Objective — Set out as a numbered list the lines starting with the line that contains "Given: Click the text +HIGH QUALITY DETAILS" and continuing through the line that contains "point(22,391)", omitting blank lines and leaving out any pictures.
··· Input for this task
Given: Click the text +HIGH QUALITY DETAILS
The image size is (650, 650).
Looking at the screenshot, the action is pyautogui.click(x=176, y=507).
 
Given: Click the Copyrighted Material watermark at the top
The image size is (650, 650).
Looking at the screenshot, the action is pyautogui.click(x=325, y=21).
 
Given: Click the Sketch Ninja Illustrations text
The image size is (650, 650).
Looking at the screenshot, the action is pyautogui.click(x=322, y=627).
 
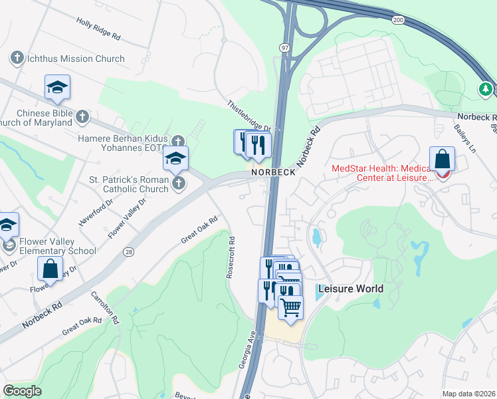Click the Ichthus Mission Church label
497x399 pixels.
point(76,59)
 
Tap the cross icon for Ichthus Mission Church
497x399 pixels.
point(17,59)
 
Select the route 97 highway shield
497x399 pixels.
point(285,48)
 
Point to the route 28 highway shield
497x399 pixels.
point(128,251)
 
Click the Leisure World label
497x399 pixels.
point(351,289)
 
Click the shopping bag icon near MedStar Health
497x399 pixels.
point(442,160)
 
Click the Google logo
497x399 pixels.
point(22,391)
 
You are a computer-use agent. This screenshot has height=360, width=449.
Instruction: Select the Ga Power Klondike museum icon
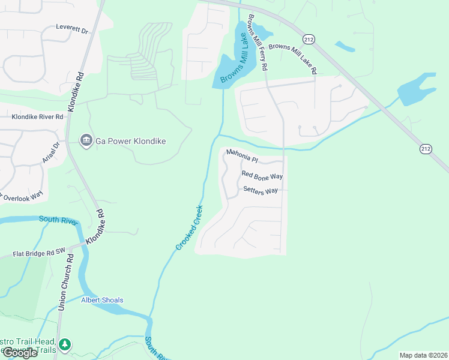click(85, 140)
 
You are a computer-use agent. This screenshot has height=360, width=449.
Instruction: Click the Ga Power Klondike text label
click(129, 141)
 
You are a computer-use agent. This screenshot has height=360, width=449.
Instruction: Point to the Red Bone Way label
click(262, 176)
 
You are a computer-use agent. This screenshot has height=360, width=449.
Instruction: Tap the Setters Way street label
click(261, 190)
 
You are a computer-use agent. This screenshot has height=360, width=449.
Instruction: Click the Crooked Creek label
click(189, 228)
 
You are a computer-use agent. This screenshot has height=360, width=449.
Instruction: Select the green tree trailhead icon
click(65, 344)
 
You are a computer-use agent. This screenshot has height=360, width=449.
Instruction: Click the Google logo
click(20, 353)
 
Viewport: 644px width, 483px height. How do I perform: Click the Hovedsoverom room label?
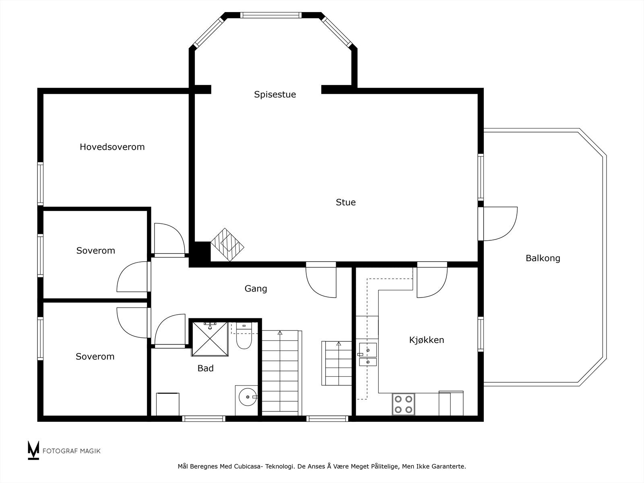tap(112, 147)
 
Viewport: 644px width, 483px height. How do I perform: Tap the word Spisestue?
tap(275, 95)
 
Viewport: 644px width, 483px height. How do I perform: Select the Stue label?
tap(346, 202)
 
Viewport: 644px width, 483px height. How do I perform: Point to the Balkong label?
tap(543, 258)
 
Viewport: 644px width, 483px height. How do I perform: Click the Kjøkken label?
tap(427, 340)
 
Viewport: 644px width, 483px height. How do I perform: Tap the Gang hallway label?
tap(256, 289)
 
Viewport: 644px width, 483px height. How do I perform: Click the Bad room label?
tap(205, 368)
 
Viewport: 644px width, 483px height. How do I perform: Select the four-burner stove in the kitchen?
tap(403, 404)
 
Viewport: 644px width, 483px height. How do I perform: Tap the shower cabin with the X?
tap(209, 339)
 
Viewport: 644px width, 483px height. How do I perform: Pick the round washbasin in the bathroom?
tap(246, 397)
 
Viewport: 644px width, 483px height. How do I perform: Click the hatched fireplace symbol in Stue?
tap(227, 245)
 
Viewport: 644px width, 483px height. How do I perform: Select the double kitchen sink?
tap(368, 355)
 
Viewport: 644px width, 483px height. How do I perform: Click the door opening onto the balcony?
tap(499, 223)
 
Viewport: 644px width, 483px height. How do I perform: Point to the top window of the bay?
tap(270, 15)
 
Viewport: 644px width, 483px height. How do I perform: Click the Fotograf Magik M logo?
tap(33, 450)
······
··· Input for this task
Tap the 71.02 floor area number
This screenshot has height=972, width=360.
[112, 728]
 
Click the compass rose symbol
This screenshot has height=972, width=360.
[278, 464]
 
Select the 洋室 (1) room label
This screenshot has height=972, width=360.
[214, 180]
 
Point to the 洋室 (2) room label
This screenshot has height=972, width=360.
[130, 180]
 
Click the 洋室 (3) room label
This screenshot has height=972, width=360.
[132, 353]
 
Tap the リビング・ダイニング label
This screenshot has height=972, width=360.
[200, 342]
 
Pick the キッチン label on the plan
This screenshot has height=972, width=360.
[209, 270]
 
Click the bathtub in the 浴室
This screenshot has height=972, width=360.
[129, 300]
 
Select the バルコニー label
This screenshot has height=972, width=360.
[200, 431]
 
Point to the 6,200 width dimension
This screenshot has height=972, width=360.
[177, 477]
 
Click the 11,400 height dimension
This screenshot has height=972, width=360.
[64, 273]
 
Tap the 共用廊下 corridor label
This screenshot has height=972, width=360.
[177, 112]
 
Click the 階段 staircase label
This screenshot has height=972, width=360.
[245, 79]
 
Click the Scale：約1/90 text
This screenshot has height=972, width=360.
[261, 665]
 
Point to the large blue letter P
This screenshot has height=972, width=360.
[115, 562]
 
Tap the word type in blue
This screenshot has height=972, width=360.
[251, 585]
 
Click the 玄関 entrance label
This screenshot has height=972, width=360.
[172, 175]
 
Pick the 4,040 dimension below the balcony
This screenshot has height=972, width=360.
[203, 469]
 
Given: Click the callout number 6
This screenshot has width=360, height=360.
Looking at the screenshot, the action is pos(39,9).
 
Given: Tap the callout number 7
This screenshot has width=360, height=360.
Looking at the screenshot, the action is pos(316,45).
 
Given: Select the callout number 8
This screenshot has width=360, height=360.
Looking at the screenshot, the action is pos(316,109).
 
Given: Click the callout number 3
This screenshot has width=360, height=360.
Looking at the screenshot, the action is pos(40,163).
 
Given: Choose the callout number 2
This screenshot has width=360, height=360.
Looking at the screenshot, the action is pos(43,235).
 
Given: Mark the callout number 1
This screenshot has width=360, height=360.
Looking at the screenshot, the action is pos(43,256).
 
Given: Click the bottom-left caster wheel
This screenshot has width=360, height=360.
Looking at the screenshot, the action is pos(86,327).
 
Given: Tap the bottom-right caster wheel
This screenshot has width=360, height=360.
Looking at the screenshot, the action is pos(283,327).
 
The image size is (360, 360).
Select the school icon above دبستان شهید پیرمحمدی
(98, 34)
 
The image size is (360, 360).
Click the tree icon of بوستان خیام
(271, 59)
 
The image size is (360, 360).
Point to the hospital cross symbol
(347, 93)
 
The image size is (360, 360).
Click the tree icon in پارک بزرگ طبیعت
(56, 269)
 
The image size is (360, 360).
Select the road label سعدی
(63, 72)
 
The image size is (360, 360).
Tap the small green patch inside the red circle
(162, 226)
······
Solved exercise —
1. Given: Click the text +HIGH QUALITY DETAILS
2. The image size is (650, 650).
3. Looking at the screenshot, the action is pyautogui.click(x=176, y=507).
4. Given: Click the Copyrighted Material watermark at the top
5. The image size is (650, 650).
6. Looking at the screenshot, the action is pyautogui.click(x=325, y=21).
7. Given: Click the Sketch Ninja Illustrations text
8. The image size is (650, 650).
9. Looking at the screenshot, the action is pyautogui.click(x=322, y=627).
10. Click the Ichthus Mission Church label
11. 497x399 pixels.
12. point(76,59)
13. Tap the cross icon for Ichthus Mission Church
14. 497x399 pixels.
15. point(17,59)
16. Select the route 97 highway shield
17. 497x399 pixels.
18. point(285,48)
19. Point to the route 28 highway shield
20. 497x399 pixels.
21. point(128,251)
22. Click the Leisure World label
23. 497x399 pixels.
24. point(351,289)
25. Click the shopping bag icon near MedStar Health
26. 497x399 pixels.
27. point(442,160)
28. Click the Google logo
29. 497x399 pixels.
30. point(22,391)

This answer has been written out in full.